### Saved data entries
============
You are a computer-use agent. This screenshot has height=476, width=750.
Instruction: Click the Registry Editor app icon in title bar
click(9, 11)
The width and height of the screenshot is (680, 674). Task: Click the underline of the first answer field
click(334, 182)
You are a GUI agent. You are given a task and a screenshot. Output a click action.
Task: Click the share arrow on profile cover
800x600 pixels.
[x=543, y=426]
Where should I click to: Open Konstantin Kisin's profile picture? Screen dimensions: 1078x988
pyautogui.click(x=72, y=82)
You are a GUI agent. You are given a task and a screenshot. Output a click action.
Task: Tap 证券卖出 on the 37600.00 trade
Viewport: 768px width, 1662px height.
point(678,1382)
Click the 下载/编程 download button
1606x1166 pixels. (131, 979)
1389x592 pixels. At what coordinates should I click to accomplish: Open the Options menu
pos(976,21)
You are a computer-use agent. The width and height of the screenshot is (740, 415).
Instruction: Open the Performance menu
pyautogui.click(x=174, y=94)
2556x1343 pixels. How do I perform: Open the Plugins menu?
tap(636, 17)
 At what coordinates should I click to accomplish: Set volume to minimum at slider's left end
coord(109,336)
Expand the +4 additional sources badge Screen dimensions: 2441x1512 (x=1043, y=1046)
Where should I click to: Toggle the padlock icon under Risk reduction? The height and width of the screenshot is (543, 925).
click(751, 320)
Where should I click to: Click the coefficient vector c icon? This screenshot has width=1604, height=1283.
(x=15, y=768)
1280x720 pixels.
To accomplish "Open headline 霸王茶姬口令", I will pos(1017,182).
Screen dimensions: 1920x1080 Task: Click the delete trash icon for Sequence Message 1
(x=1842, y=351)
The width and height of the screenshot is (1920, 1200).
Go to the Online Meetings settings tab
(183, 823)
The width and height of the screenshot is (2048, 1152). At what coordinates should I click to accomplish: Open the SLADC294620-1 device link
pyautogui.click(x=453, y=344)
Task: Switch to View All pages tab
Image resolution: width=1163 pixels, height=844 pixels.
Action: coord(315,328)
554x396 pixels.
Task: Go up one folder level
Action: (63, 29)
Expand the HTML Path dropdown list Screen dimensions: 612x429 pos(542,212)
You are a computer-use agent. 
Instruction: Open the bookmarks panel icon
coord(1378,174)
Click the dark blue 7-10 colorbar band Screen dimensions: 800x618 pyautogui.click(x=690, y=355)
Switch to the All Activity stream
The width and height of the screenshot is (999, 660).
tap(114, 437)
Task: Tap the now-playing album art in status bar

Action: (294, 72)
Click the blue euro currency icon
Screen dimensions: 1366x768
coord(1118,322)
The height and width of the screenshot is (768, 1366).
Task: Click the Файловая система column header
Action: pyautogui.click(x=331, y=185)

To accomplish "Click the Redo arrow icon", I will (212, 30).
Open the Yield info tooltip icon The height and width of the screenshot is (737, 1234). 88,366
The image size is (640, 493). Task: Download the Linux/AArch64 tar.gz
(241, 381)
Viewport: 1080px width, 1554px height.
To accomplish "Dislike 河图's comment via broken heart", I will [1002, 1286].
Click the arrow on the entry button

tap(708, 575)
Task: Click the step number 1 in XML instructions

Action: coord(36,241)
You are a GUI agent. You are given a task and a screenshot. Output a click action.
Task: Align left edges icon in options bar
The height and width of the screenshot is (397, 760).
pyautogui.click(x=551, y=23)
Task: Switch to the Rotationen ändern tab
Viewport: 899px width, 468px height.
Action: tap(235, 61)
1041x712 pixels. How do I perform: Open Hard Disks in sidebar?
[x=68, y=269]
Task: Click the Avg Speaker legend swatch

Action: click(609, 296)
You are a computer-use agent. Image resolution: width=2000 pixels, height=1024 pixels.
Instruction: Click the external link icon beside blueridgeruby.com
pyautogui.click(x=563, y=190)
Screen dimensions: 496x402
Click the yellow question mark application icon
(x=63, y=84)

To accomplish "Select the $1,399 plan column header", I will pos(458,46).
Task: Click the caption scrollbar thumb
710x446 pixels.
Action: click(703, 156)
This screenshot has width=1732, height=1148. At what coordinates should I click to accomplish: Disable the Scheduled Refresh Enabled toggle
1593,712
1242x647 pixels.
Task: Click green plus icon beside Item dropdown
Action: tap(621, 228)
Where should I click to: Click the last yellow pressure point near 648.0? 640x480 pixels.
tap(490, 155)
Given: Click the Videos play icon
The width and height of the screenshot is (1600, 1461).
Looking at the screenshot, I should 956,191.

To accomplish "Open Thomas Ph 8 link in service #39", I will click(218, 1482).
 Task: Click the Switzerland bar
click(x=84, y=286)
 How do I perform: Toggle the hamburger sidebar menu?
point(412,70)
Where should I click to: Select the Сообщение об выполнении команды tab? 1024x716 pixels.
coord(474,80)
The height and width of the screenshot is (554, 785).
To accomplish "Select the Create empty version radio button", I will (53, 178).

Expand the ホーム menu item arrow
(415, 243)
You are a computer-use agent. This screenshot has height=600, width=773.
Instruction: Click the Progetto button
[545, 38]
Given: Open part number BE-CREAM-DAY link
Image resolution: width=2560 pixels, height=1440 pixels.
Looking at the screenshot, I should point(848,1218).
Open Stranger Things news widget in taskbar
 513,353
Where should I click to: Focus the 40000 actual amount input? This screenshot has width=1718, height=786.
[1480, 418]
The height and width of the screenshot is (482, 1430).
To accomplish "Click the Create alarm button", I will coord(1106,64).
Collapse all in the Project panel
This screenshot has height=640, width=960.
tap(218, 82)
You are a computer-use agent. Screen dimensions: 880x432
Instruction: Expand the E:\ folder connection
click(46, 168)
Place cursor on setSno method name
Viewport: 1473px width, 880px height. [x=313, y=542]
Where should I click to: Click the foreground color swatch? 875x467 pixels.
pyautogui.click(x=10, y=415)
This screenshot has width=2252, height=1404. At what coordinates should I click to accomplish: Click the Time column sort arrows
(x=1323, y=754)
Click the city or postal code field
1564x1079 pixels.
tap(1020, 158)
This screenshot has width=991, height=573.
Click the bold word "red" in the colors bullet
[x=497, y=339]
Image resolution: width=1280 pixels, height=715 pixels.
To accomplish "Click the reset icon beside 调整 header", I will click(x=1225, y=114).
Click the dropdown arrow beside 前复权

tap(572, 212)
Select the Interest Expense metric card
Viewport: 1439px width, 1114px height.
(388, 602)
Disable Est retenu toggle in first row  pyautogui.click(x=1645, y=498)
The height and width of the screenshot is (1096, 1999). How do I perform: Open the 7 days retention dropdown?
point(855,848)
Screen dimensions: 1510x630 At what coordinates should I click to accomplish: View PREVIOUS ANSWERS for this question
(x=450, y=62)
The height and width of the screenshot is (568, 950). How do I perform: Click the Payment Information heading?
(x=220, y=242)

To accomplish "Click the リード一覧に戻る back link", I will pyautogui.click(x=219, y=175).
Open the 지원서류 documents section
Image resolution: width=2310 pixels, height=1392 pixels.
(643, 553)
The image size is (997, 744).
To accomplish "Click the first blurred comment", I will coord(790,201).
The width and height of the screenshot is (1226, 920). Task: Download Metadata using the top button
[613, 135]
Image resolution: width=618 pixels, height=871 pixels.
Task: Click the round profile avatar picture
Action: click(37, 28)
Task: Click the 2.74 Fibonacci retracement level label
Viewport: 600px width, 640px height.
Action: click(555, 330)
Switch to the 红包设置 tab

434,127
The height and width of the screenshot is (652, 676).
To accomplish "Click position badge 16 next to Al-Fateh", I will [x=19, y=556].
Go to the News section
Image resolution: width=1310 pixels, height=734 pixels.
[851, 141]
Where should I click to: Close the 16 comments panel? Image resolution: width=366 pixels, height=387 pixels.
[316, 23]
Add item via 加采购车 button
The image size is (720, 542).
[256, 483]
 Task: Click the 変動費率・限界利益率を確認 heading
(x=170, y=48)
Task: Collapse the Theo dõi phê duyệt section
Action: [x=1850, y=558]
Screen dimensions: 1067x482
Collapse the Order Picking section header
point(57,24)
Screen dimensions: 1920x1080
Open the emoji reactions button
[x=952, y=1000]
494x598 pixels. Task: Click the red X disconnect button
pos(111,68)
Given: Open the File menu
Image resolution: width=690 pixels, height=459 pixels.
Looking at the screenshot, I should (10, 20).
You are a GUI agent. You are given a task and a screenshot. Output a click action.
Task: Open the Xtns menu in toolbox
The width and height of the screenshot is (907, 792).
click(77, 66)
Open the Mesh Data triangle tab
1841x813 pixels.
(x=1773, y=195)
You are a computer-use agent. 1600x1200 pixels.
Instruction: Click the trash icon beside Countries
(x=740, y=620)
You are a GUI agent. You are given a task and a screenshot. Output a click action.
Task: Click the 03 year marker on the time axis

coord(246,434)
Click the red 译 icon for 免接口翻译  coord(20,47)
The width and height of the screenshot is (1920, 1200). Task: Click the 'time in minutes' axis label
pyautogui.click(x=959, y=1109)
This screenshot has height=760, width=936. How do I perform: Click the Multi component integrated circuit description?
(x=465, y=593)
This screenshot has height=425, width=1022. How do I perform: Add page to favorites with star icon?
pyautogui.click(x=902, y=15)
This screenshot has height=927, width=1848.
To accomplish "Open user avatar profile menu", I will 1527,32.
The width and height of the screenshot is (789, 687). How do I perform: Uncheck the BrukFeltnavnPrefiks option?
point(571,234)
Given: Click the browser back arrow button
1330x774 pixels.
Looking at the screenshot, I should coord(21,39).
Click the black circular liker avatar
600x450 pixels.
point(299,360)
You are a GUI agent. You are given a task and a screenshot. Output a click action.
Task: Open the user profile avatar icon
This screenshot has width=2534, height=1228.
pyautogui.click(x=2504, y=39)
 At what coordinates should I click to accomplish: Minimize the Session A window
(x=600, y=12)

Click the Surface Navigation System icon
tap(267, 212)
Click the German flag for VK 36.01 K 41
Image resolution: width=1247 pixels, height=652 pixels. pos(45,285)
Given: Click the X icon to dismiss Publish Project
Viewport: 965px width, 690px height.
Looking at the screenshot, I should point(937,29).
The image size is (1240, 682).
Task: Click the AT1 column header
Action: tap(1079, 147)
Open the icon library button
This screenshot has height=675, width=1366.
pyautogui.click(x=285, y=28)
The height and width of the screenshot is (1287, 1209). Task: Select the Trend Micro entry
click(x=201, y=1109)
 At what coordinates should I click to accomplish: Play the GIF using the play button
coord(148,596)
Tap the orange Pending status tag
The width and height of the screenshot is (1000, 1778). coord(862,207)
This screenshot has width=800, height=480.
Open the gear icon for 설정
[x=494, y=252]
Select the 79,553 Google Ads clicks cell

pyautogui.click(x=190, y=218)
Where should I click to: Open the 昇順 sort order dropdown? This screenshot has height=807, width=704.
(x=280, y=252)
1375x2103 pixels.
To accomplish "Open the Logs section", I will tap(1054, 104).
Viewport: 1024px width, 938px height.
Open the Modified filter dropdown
============
### Task requirements
Edit the lines from the first one through the line containing "1606x1166 pixels. (131, 979)", replacing "profile cover" with "banner image" and leaving everything else unchanged.

### Result of this task
You are a computer-use agent. This screenshot has height=476, width=750.
Instruction: Click the Registry Editor app icon in title bar
click(9, 11)
The width and height of the screenshot is (680, 674). Task: Click the underline of the first answer field
click(334, 182)
You are a GUI agent. You are given a task and a screenshot. Output a click action.
Task: Click the share arrow on banner image
800x600 pixels.
[x=543, y=426]
Where should I click to: Open Konstantin Kisin's profile picture? Screen dimensions: 1078x988
pyautogui.click(x=72, y=82)
You are a GUI agent. You are given a task and a screenshot. Output a click action.
Task: Tap 证券卖出 on the 37600.00 trade
Viewport: 768px width, 1662px height.
point(678,1382)
Click the 下载/编程 download button
1606x1166 pixels. (131, 979)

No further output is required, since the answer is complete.